Single Frequency Model (ClassicIViS)¶

This page walks you through the Single Frequency model implemented in IViS.

Interferometric Data Model¶

The visibility measured between antennas at positions \(\mathbf{r}_i\) and \(\mathbf{r}_j\) is

\[V_{i,j} = \langle E(\mathbf{r}_i, t) E^*(\mathbf{r}_j, t) \rangle_t \tag{1}\]

To model the set of visibilities for each beam \(k\), we first reproject a local field from the global sky model \(I(r)\) using an orthographic SIN projection. The header of each primary beam in BEAMS defines the local projection.

\[I'_k(\ell, m) \xleftarrow{\text{SIN projection}} I(r) \tag{5}\]

This is the step where mosaicking is natively handled. The starting coordinate system of the sky image (i.e., the WCS of \(I(r)\)) is entirely arbitrary — it can be Cartesian, HEALPix, or any valid projection. What matters is that each beam is reprojected consistently into its own local frame before forward modeling.

After projection, the local image is multiplied by the known primary beam \(A_k(\ell, m)\). This step naturally incorporates the direction-dependent effect (DDE) of the primary beam.
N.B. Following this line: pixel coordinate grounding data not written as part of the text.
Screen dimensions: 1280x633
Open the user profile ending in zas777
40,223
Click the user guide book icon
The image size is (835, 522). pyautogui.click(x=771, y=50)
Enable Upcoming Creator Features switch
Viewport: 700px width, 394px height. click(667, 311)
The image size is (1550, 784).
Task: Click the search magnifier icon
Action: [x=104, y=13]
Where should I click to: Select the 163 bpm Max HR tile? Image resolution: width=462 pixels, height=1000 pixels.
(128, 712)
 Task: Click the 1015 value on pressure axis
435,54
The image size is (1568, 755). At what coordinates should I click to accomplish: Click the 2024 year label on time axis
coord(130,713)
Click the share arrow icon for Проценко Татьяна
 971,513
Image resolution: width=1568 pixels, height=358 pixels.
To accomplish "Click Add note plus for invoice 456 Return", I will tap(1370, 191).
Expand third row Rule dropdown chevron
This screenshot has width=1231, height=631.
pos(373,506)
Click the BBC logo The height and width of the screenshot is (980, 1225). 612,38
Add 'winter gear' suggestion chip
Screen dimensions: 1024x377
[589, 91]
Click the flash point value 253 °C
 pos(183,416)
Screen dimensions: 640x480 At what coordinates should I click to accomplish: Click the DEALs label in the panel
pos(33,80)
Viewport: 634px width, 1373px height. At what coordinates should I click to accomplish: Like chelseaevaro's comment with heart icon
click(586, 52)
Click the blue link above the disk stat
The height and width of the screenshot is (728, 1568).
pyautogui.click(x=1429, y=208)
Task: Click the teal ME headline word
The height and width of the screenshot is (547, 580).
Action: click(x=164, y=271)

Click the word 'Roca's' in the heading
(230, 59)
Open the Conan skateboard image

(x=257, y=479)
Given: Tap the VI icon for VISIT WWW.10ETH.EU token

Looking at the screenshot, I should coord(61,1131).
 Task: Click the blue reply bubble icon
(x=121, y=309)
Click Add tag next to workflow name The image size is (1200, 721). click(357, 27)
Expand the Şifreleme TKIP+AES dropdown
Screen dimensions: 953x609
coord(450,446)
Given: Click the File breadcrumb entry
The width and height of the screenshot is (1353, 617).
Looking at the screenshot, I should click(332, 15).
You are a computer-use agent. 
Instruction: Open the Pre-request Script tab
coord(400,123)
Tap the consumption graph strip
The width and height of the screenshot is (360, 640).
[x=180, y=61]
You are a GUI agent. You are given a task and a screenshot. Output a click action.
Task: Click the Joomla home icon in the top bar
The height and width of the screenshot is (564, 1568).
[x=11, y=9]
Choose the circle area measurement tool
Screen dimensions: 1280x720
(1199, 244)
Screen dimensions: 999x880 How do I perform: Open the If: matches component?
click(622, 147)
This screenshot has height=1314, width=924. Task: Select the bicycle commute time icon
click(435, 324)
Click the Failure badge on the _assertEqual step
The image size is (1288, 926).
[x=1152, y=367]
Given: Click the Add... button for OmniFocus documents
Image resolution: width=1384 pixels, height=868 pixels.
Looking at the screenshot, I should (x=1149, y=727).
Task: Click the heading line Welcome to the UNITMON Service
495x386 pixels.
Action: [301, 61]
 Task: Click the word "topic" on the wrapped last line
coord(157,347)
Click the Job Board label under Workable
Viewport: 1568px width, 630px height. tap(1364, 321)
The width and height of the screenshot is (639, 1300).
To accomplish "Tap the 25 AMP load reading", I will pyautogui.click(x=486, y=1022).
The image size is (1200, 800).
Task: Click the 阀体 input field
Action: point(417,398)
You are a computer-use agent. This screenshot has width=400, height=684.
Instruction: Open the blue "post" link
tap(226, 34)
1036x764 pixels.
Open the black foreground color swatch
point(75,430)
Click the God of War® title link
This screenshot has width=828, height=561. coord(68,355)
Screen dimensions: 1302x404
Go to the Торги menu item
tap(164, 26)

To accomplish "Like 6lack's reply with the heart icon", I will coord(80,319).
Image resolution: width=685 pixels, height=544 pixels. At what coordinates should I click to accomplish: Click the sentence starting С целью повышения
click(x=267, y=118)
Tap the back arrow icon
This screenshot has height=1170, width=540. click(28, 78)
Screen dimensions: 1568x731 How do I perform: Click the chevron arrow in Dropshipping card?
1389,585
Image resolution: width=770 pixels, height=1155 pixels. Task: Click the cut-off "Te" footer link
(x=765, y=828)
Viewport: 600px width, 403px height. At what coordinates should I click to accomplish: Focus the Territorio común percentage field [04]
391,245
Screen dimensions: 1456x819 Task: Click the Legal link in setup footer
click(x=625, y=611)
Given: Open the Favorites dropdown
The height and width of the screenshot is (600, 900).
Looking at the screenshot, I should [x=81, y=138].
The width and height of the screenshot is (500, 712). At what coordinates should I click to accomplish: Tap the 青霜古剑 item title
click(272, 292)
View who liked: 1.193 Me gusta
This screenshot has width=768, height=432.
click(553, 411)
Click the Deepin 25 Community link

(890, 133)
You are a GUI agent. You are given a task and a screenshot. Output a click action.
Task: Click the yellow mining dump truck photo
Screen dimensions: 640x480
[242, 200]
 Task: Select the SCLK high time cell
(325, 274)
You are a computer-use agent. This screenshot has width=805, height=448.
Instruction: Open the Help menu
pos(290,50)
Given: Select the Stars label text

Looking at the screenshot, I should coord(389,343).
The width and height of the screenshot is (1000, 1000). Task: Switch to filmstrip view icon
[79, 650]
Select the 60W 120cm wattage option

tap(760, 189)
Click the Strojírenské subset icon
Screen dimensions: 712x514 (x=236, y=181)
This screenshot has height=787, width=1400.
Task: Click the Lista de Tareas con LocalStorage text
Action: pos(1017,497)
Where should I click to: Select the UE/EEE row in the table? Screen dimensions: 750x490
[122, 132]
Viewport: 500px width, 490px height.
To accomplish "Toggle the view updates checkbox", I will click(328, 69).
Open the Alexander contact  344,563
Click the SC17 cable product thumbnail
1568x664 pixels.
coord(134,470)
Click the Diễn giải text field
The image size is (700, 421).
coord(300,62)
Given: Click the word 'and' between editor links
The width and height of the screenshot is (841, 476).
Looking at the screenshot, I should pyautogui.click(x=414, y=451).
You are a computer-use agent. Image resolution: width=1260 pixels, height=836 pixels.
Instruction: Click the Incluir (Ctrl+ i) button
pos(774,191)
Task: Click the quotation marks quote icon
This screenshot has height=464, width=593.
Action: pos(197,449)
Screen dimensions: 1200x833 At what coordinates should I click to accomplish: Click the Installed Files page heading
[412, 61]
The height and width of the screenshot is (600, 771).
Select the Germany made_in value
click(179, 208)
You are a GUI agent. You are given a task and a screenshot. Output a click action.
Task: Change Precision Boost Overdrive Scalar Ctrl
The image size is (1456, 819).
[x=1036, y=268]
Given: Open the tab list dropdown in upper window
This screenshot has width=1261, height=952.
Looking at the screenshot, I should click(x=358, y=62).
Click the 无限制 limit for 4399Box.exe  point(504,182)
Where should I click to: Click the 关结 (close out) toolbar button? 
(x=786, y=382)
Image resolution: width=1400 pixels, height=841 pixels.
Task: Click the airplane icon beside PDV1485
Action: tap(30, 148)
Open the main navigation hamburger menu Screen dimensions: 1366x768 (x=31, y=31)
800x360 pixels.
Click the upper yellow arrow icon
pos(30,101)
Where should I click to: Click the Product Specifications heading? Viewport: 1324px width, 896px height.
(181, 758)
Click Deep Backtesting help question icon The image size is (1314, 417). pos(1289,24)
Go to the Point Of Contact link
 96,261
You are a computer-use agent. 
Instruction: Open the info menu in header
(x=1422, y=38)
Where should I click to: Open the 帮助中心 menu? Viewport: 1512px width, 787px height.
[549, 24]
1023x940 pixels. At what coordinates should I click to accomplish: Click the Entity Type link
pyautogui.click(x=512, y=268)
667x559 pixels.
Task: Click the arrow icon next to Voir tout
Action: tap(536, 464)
\[A_k(\ell, m) \times I'_k(\ell, m)\]

For each beam \(k\), the model visibilities are obtained using the interferometric measurement equation:

\[\tilde{V}_k(I'_k; u, v, w) = \iint A_k(\ell, m) \, I'_k(\ell, m) \, \frac{e^{-2\pi i [u\ell + v m + w(\sqrt{1 - \ell^2 - m^2} - 1)]}}{\sqrt{1 - \ell^2 - m^2}} \, d\ell \, dm \tag{3}\]

Under the small-angle approximation, this simplifies to:

\[\tilde{V}_k(I'_k; u, v) \approx \iint A_k(\ell, m) \, I'_k(\ell, m) \, e^{-2\pi i [u\ell + v m]} \, d\ell \, dm \tag{4}\]

A non-uniform FFT (NuFFT, using the fiNuFFT implementation) is used to evaluate model visibilities at irregular \((u,v)\) coordinates — a process often referred to as degridding. This avoids interpolation onto a regular grid and circumvents gridding artifacts, while enabling fast computation.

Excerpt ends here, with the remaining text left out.